Case in point: almost every automotive manufacturer has a program for “certified pre-owned vehicles”. Brand-centric people might be aghast at actually calling those products “used cars”, as it might damage the carefully created perception that they have crafted with using terms like “certified” or “pre-owned”. The facts are that in SEO you shouldn’t ignore the most relevant search term with the most volume just to promote your branding message. Doing so essentially eliminates HUGE quantities of relevant traffic. Searchers after all are looking for relevance to their search query more than the warm happy feeling that your brand message might be portraying.
We have had clients in very cutting edge technologies that have told us. ‘I don’t care what the search numbers say, our product is so new and more advanced than the typical “Widget” we want to differentiate our product and “name” it our own name. Searchers will learn to find it over time.’ This “chicken and egg” strategy almost always results in a number one search engine ranking for a search term that never gets any traffic.
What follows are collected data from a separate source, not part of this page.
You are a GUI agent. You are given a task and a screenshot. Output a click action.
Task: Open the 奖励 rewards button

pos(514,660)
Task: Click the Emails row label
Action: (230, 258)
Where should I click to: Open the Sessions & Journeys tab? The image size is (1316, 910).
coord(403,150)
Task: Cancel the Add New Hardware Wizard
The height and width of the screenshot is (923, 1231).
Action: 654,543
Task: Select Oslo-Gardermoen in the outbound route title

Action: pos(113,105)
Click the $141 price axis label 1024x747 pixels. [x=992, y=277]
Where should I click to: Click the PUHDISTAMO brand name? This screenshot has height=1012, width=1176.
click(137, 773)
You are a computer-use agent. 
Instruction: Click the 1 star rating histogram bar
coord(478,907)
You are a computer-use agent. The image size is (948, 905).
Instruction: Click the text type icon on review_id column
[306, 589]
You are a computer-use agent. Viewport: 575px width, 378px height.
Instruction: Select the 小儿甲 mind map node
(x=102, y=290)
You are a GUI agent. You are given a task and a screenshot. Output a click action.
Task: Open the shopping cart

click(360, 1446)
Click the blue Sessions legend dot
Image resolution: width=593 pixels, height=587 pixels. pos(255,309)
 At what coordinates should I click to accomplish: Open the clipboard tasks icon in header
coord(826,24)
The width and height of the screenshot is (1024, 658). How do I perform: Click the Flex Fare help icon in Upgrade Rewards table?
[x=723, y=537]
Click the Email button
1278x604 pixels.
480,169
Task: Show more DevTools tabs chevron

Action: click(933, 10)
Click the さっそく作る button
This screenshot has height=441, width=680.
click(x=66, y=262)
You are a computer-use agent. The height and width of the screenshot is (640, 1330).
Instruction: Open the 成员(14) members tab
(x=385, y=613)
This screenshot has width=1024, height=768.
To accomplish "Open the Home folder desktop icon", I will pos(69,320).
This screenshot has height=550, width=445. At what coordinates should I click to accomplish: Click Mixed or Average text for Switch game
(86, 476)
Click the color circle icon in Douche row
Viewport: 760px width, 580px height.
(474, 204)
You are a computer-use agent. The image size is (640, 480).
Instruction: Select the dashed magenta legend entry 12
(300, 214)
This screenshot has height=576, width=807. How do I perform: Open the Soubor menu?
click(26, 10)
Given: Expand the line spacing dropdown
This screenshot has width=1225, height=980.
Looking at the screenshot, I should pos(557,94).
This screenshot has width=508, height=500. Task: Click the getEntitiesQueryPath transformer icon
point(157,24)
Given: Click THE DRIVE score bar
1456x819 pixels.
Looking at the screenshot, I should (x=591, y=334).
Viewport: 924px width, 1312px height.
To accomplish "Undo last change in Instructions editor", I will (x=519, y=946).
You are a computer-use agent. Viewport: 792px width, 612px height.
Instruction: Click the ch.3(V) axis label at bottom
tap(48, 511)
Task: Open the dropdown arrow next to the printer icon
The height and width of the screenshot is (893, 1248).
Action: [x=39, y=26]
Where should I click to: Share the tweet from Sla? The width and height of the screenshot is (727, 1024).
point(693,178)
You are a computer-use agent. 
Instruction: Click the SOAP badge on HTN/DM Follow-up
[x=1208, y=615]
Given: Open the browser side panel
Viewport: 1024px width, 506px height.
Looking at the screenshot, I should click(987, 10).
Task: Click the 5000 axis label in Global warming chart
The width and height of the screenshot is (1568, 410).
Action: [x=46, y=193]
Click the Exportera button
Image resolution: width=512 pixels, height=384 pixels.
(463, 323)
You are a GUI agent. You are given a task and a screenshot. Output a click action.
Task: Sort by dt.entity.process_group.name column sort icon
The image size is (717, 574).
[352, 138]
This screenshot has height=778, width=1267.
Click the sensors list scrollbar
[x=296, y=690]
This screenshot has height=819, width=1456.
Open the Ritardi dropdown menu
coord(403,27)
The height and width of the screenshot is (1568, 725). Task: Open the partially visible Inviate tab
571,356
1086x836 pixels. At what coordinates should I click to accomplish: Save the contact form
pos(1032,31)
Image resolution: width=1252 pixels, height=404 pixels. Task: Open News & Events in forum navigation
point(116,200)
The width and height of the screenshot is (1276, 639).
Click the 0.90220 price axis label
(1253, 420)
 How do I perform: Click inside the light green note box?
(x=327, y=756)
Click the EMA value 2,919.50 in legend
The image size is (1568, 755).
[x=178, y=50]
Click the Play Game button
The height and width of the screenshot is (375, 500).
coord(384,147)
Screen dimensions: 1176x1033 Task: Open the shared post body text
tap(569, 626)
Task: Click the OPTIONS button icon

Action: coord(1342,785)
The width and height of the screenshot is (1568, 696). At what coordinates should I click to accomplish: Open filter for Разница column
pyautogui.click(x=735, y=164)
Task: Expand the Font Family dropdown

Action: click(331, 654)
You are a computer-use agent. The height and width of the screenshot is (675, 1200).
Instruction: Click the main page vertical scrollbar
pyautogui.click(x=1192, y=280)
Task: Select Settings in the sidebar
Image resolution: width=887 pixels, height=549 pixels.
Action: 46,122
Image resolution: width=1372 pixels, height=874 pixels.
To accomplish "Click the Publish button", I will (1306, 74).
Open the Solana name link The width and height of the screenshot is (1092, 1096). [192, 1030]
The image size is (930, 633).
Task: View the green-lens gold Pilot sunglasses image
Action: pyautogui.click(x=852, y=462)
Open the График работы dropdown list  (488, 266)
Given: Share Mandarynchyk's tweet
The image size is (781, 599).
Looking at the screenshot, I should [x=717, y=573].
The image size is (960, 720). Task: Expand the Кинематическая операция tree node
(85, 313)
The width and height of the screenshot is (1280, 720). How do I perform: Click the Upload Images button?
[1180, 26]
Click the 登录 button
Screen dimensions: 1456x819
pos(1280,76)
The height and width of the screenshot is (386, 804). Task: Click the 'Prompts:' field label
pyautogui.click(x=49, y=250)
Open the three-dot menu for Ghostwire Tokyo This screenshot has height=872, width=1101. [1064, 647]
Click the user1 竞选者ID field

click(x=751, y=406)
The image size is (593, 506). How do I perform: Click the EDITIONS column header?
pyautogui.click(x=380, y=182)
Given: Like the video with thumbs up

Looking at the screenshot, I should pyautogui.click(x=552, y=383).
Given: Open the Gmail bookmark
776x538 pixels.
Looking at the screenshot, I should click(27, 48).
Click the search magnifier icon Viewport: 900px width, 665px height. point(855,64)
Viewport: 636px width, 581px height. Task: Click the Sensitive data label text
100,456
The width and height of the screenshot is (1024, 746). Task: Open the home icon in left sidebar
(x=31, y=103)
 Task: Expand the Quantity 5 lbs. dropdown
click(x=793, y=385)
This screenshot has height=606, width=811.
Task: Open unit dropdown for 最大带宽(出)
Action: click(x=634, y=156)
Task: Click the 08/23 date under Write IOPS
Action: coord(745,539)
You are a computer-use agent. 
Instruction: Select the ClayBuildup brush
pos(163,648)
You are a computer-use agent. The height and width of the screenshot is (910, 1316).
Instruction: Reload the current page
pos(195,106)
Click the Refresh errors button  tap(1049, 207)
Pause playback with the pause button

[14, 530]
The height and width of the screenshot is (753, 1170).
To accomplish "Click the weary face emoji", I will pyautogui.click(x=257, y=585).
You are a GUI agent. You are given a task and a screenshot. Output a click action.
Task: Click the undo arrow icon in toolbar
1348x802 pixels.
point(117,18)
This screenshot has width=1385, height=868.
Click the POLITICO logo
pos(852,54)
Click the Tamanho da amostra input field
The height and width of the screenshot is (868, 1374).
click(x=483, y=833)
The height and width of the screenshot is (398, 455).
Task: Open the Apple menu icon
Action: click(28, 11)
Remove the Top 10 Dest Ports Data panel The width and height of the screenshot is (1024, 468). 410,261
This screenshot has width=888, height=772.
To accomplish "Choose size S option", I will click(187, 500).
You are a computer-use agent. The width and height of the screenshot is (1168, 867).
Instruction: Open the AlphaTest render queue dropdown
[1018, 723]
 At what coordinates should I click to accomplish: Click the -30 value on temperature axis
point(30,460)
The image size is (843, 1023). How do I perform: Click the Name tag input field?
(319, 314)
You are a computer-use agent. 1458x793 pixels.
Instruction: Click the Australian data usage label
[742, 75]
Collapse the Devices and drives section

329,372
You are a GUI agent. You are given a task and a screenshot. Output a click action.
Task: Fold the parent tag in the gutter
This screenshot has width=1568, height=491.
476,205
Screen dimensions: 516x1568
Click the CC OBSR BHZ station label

I’m not saying to ignore the ways you want to “brand” your product or service. But if you are selling a “Widget” don’t banish calling it a “Widget” on your website content and don’t ignore the term “Widget” as an SEO keyword, just to promote how you would rather be perceived. If your product is “widget” software and the overwhelming majority of people perceive it as “widget” technology don’t get all bent out of shape about calling it technology if it means you get incrementally more traffic that is still highly relevant.
Study your analytics and know the keywords that people use to find your product. It usually goes against the brand you would like to promote. Do you sell a “Widget X-3500i”, well chances are searchers overwhelmingly search without your preferred use of dashes and spaces, instead searching “Widget X3500 I”. Do you sell a “5-door” car? Chances are searchers know it as a “hatchback” instead, despite your insistence on trying to distance the car from the term “hatchback”.
The point is your product or service is what searchers perceive it to be. You have to acknowledge it and optimize your SEO to it. It’s possible to “brand” your offering how you would like it to be known and use the best SEO keywords at the same time, just be clever with your copy writing.